> **GIVEN REQUEST 1**
Under Clause 23.3 of the loan agreement excerpt, how much notice must the Borrower give the Lender of its intention to prepay the Loan?
> **GIVEN REQUEST 2**
Write the next part of the loan agreement excerpt, continuing after its final clause.

> **QUOTED TEXT**
^^^^^^^^^^^^^^^^
For the purposes of this Clause 23.1 the Lender may in good faith allocate or spread costs and/or losses among its assets and liabilities (or any class thereof) on such basis as it considers appropriate.

 

23.2 Payment of increased costs. The Borrower shall pay to the Lender, on the Lender’s demand, the amounts which the Lender from time to time notifies the Borrower that it has specified to be necessary to compensate it for the increased cost.

 

23.3 Notice of prepayment. If the Borrower is not willing to continue to compensate the Notifying Lender for the increased cost under Clause 23.2, the Borrower may give the Lender not less than 15 days’ notice of its intention to prepay the Loan at the end of an Interest Period.

 

45


23.4 Prepayment. A notice under Clause 23.3 shall be irrevocable; and on the date specified in the Borrower’s notice of intended prepayment, the Loan shall be cancelled and the Borrower shall prepay (without premium or penalty but, in any event, including any increased costs) the Loan together with accrued interest thereon at the applicable rate plus the Margin.

 

23.5 Application of prepayment. Clause 7 shall apply in relation to the prepayment.

 

24 SET-OFF

 

24.1 Application of credit balances. The Lender may, following the occurrence of an Event of Default, and without prior notice:

 

(a) apply any balance (whether or not then due) which at any time stands to the credit of any account in the name of the Borrower at any office in any country of the Lender in or towards satisfaction of any sum then due from the Borrower to the Lender under any of the Finance Documents; and

 

(b) for that purpose:

 

  (i) break, or alter the maturity of, all or any part of a deposit of the Borrower;

 

  (ii) convert or translate all or any part of a deposit or other credit balance into Dollars; and

 

  (iii) enter into any other transaction or make any entry with regard to the credit balance which the Lender considers appropriate.

 

24.2 Existing rights unaffected. The Lender shall not be obliged to exercise any of its rights under Clause 24.1; and those rights shall be without prejudice and in addition to any right of set-off, combination of accounts, charge, lien or other right or remedy to which the Lender is entitled (whether under the general law or any document).

 

25 TRANSFERS AND CHANGES IN LENDING OFFICES

 

25.1 Transfer by Borrower. The Borrower may not, without the prior written consent of the Lender:

 

(a) transfer any of its rights or obligations under any Finance Document; or

 

(b) enter into any merger, de-merger or other reorganisation, or carry out any other act, as a result of which any of its rights or liabilities would vest in, or pass to, another person.
^^^^^^^^^^^^^^^^
> **INFORMATION SHOWN**
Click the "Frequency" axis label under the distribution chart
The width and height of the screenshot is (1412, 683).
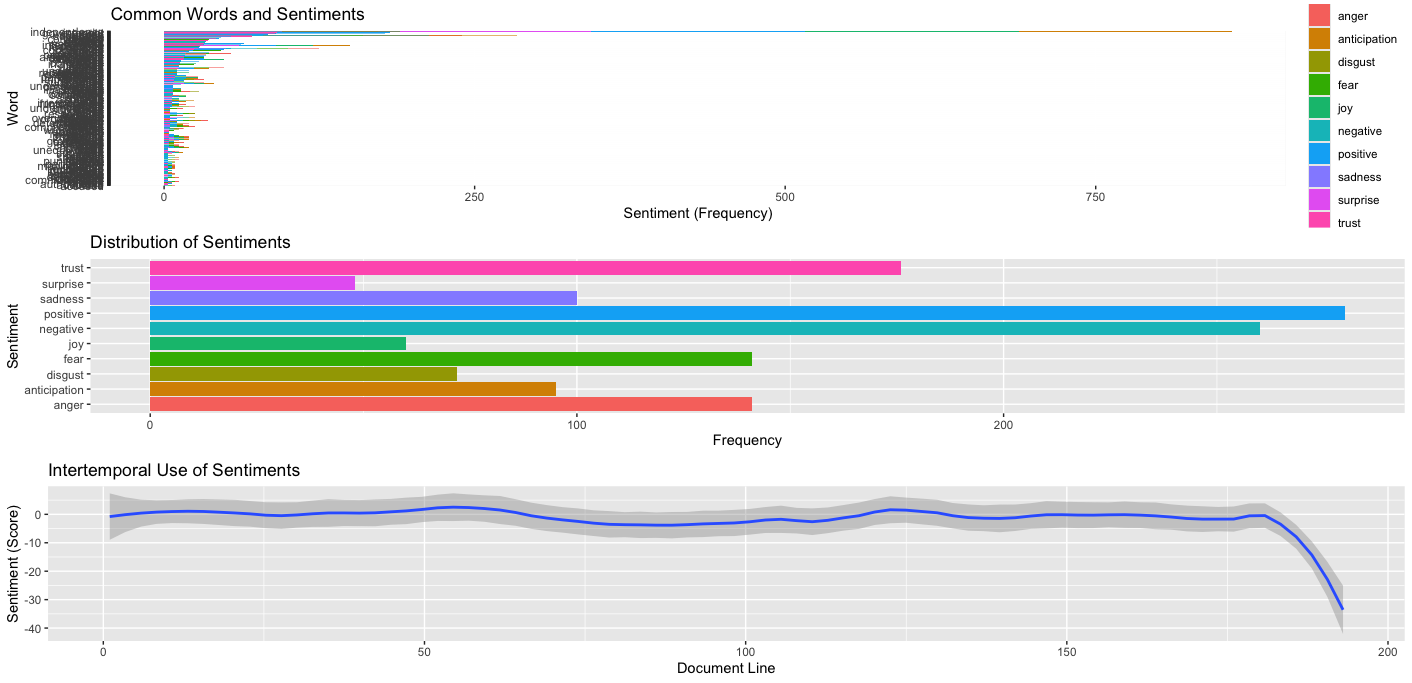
^^^^^^^^^^^^^^^^
> **FINAL ANSWER 1**
Not less than 15 days' notice.

> **FINAL ANSWER 2**
 

25.2 Assignment by Lender. The Lender may assign all or any of the rights and interests which it has under or by virtue of the Finance Documents:

 

(a) without the consent of, but with notice to, the Borrower:

 

  (i) following the occurrence of an Event of Default; or

 

  (ii) to any member of the Emporiki Group; and

 

(b) with the consent of the Borrower (such notice not to be unreasonably withheld, delayed or conditioned) to a bank, financial institution or company which is not a member of the Emporiki Group.

 

25.3

Rights of assignee. In respect of any breach of a warranty, undertaking, condition or other provision of a Finance Document, or any misrepresentation made in or in

 

46


  connection with a Finance Document, a direct or indirect assignee of any of the Lender’s rights or interests under or by virtue of the Finance Documents shall be entitled to recover damages by reference to the loss incurred by that assignee as a result of the breach or misrepresentation irrespective of whether the Lender would have incurred a loss of that kind or amount.

 

25.4 Sub-participation; subrogation assignment. The Lender may sub-participate all or any part of its rights and/or obligations under or in connection with the Finance Documents without the consent of, or any notice to, the Borrower or any Security Party and the Lender may assign, all or any part of those rights to an insurer or surety who has become subrogated to them.

 

25.5 Disclosure of information. The Lender may disclose to a potential assignee or sub-participant any information which the Lender has received in relation to the Borrower, any Security Party or their affairs under or in connection with any Finance Document, unless the information is clearly of a confidential nature.

 

25.6 Change of lending office. The Lender may change its lending office by giving notice to the Borrower and the change shall become effective on the later of:

 

(a) the date on which the Borrower receives the notice; and

 

(b) the date, if any, specified in the notice as the date on which the change will come into effect.

 

26 VARIATIONS AND WAIVERS

 

26.1 Variations, waivers etc. by Lender. Subject to Clause 26.2, a document shall be effective to vary, waive, suspend or limit any provision of a Finance Document, or the Lender’s rights or remedies under such a provision or the general law, only if the document is signed, or specifically agreed to by fax, by the Borrower and by the Lender and, if the document relates to a Finance Document to which a Security Party is party, by that Security Party.

 

26.2 Exclusion of other or implied variations. Except for a document which satisfies the requirements of Clauses 26.1 no document, and no act, course of conduct, failure or neglect to act, delay or acquiescence on the part of the Lender (or any person acting on its behalf) shall result in the Lender (or any person acting on its behalf) being taken to have varied, waived, suspended or limited, or being precluded (permanently or temporarily) from enforcing, relying on or exercising:

 

(a) a provision of this Agreement or any other Finance Document; or

 

(b) an Event of Default; or

 

(c) a breach by the Borrower or a Security Party of an obligation under a Finance Document or the general law; or

 

(d) any right or remedy conferred by any Finance Document or by the general law,

and there shall not be implied into any Finance Document any term or condition requiring any such provision to be enforced, or such right or remedy to be exercised, within a certain or reasonable time.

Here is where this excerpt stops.